Furthermore, another feature of the Shocker program is that the user can also pass an initial configuration for the Purkinje network. This way well-known structures of the Purkinje system, like the Left-Bundle-Branch (LBB) and Right-Bundle-Branch (RBB), can be constructed beforehand using different techniques and be supplied as the initial network in order to provide better guidance of the regions that the PN certainly will occupy based on physiological observations. The second advantage of this feature is extending an already constructed PN by including different branches on its topology. For instance, these PNs could come as the output of another method already available in the literature. Thus, the user could want to increase its endocardium coverage or connect additional PVJs points, which is a feature that the available methods to generate PN in the literature currently do not have implemented.

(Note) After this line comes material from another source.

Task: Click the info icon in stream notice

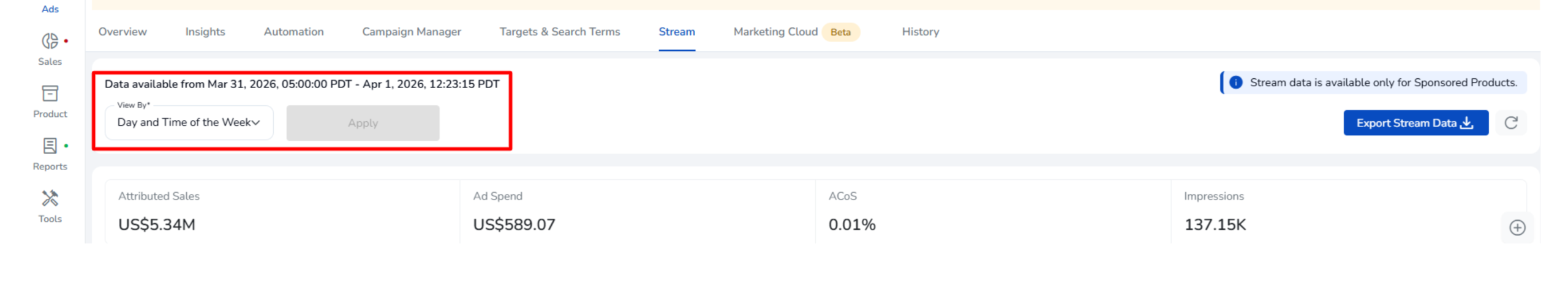Action: pos(1235,83)
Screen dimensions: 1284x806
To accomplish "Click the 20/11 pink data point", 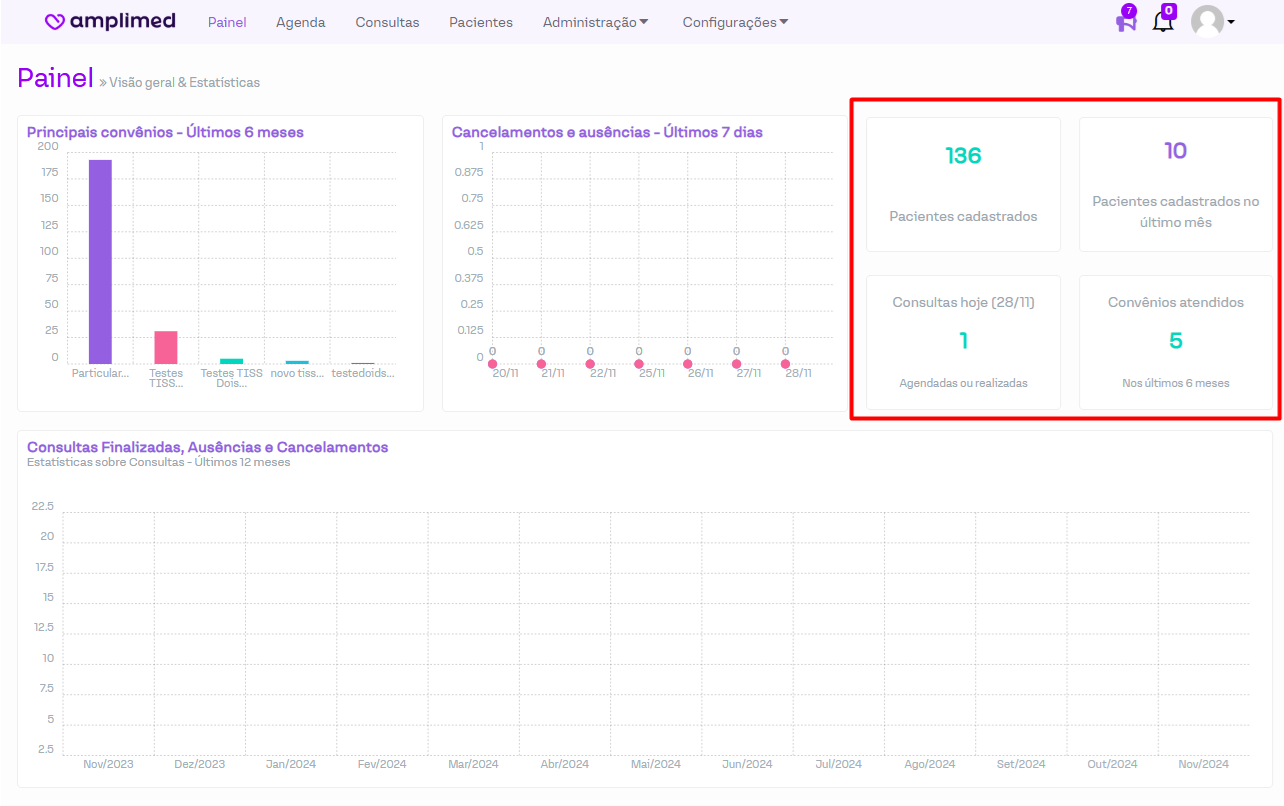I will (493, 364).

Purkinje network growing in a left ventricle endocardium surface with the Shocker program.
The PN generated by the Shocker program were constructed in such way that they can be used alongside the MonoAlg3D program in cardiac simulations. Here are a few MonoAlg3D simulations executed with different types of Purkinje networks generated by the Shocker program. The endocardium surfaces have an increasing level of complexity.
MonoAlg3D simulations with different Purkinje networks considering a Simplified biventricular mesh.
On the left side of the video, a reference Purkinje network is given and activates both ventricles.
In the middle and right panels, two Purkinje networks generated by the Shocker program, where one have a good accuracy in connecting the active PVJs from the reference Purkinje network.
MonoAlg3D simulations with different Purkinje networks considering a Canine biventricular mesh.
On the left side of the video, a reference Purkinje network is given and activates both ventricles.
In the middle and right panels, two Purkinje networks generated by the Shocker program, where one have a good accuracy in connecting the active PVJs from the reference Purkinje network.
MonoAlg3D simulations with different Purkinje networks considering a Patient-specific biventricular mesh.
On the left side of the video, inferred active PVJs activates both ventricles.
In the middle and right panels, two Purkinje networks generated by the Shocker program, where one have a good accuracy in connecting the active PVJs from the reference Purkinje network.